Fact or fiction? Eating disorders can damage your bones. Fact: being severely underweight - or indeed overweight - weakens bone strength in both men and women2.

3. Stay physically active

You lose both muscle and bone strength when you are inactive, so it's a good idea to do some exercise every day when you can. Even if you're not naturally sporty, 15 to 30 minutes of moderate intensity exercise makes a big difference and is easy to fit in your daily routine.

Examples of moderate-intensity activities include:

  • walking
  • water aerobics
  • ballroom dancing
  • riding a bike on flat ground
  • playing doubles tennis
  • mowing the lawn (although not on a sit-on lawnmower)

For optimum bone health, it's also important to keep up your strength with weight-bearing activities such as lifting weights, climbing stairs, digging in the garden, and yoga, which has the added bonus of being great for your balance and flexibility too.

Know your numbers People over 65 should try to get 150 minutes, or two and a half hours, of moderate intensity exercise every week3.

4. Stop smoking

Research suggests that tobacco use contributes to weak bones, mainly because smoking reduces your body's ability to absorb calcium and retain vitamin D and as such lowers the building of bone mass. It can also have an impact on your hormonal metabolism and the circulation of your blood.

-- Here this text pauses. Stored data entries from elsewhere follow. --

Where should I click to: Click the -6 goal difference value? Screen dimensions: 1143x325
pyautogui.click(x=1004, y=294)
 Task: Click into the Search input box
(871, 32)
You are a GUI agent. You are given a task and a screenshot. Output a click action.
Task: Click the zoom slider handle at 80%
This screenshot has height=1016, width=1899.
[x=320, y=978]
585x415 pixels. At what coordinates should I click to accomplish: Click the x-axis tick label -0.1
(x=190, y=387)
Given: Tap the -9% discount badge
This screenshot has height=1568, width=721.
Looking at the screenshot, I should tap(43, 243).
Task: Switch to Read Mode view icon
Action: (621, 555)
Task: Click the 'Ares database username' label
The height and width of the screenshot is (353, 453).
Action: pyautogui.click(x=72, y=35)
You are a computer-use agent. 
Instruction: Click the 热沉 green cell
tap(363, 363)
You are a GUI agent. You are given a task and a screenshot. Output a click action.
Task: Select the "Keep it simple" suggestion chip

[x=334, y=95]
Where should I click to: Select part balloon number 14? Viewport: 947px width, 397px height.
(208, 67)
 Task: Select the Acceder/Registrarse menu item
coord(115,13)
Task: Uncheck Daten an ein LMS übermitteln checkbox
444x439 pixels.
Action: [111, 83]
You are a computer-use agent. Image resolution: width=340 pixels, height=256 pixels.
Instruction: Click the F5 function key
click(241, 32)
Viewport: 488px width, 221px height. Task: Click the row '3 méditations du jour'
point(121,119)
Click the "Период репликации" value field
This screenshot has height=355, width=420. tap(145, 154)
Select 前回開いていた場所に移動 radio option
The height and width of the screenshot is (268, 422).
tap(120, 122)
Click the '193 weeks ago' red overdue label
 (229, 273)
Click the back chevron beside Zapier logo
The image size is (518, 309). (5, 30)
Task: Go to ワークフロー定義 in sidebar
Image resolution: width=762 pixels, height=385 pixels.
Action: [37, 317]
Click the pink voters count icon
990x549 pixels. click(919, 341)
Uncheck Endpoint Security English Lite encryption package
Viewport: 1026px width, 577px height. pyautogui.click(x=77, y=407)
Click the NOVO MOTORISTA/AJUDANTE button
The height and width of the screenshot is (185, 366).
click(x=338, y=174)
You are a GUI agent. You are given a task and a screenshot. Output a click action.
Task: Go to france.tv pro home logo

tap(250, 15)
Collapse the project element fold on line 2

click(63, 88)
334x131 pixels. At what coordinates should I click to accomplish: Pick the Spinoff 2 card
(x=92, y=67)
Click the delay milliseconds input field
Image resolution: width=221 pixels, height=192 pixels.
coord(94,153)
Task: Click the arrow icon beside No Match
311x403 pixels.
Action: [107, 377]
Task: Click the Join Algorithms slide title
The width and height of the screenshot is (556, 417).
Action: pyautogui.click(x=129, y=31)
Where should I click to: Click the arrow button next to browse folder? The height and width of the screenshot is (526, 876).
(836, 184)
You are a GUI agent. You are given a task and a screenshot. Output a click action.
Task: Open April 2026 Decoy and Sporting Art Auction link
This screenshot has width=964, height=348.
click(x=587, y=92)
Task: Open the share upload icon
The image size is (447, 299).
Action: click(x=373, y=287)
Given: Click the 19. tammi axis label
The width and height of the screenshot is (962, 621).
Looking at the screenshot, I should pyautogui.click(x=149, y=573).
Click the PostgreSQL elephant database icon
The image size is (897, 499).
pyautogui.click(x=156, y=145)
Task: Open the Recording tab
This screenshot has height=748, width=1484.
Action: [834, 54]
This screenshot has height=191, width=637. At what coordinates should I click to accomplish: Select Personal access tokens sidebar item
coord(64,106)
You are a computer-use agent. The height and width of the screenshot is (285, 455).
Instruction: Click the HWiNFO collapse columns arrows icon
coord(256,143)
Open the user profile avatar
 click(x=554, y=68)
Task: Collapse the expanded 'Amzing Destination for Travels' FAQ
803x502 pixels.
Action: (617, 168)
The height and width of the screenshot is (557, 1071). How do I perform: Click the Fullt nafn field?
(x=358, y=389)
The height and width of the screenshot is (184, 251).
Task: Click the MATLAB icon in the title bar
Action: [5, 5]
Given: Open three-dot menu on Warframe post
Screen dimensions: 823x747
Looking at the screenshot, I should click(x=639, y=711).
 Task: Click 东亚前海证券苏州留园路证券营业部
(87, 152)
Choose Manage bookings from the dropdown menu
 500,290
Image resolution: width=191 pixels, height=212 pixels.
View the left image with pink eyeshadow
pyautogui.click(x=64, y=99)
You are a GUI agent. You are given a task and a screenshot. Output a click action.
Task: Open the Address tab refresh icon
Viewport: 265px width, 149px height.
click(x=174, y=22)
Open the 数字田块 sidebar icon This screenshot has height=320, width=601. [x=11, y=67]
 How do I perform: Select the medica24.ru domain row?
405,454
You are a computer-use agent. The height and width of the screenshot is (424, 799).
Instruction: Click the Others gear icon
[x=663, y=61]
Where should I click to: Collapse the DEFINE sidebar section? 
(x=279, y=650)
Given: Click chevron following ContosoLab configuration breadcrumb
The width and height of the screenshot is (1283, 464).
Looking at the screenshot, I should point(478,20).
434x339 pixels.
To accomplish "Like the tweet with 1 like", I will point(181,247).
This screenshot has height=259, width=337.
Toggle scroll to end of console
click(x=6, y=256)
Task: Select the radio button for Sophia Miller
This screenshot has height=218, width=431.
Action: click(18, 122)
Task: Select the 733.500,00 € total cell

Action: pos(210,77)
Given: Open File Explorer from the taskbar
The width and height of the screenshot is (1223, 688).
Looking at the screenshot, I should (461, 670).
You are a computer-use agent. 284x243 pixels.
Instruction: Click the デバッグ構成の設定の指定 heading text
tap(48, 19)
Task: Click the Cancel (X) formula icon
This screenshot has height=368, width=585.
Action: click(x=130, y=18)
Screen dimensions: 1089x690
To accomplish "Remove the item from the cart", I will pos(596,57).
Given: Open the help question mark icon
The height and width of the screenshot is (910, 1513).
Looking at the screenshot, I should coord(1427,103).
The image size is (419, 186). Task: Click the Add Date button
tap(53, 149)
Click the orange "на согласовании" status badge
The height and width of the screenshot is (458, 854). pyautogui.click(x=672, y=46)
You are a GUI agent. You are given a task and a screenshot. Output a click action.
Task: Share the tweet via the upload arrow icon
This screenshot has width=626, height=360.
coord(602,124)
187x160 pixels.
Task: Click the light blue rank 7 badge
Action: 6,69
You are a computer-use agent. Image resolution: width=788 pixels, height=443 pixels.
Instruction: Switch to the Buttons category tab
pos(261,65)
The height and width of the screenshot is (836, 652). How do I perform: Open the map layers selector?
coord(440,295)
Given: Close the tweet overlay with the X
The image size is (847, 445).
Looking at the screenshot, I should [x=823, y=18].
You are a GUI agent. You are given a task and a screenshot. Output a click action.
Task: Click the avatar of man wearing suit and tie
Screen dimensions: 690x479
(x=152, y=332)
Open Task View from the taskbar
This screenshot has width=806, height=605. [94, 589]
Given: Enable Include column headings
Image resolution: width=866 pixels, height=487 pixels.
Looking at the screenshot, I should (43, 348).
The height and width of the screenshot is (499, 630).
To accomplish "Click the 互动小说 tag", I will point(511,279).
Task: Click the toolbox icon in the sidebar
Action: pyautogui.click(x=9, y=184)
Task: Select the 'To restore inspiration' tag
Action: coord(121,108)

According to the National Centre for Smoking Cessation and Training, smokers are therefore 25% more likely to fracture a bone than non-smokers4.

Among women, smoking also increases the chance of undergoing the menopause at a younger age, thus raising the risk of developing the bone disease osteoporosis later in life (see below for more details).

The good news, however, is that stopping smoking can help your body to start partially reversing these risks, which is why people with osteoporosis are advised to avoid smoking, as are those recovering from a broken bone.

Did you know? You're at greater risk of osteoporosis if you're female, because women tend to have less bone tissue than men5.

5. Avoid too much alcohol

Like smoking, drinking too much alcohol significantly increases your risk of developing weak bones and osteoporosis. If you're a woman, it's therefore best to avoid drinking more than one alcoholic drink each day. And if you are a man, you should avoid drinking more than two alcoholic drinks a day - or in other words, exceeding the government guideline of a maximum of 14 units of alcohol per week.

Other recommendations include spreading your units out over the week rather than saving them up for a weekend binge, and ensuring you have regular days when you don't drink at all. This is particularly important as you get older, as even mild intoxication increases your chances of breaking a bone by taking a fall.

Know your numbers Your bone mass increases until you hit 30, after which it starts to decline. So, to avoid getting osteoporosis later in life, it's important to build as much bone mass as possible by that age6.

What is osteoporosis?

Osteoporosis is a debilitating health condition that reduces bone density, making your bones weaker and more likely to break. People with severe osteoporosis can break a rib simply by coughing or sneezing.

However, the most common features due to osteoporosis are:

  • Broken wrist
  • Broken hip
  • Broken vertebrae in the spine

It can be diagnosed using a bone density scan that measures the strength of your bones. But often, osteoporosis is only discovered after a fall or impact has caused a bone to fracture.

For more information on causes, symptoms, and treatments, contact the Royal Osteoporosis Society.

Did you know? Osteoporosis means "porous bone"7.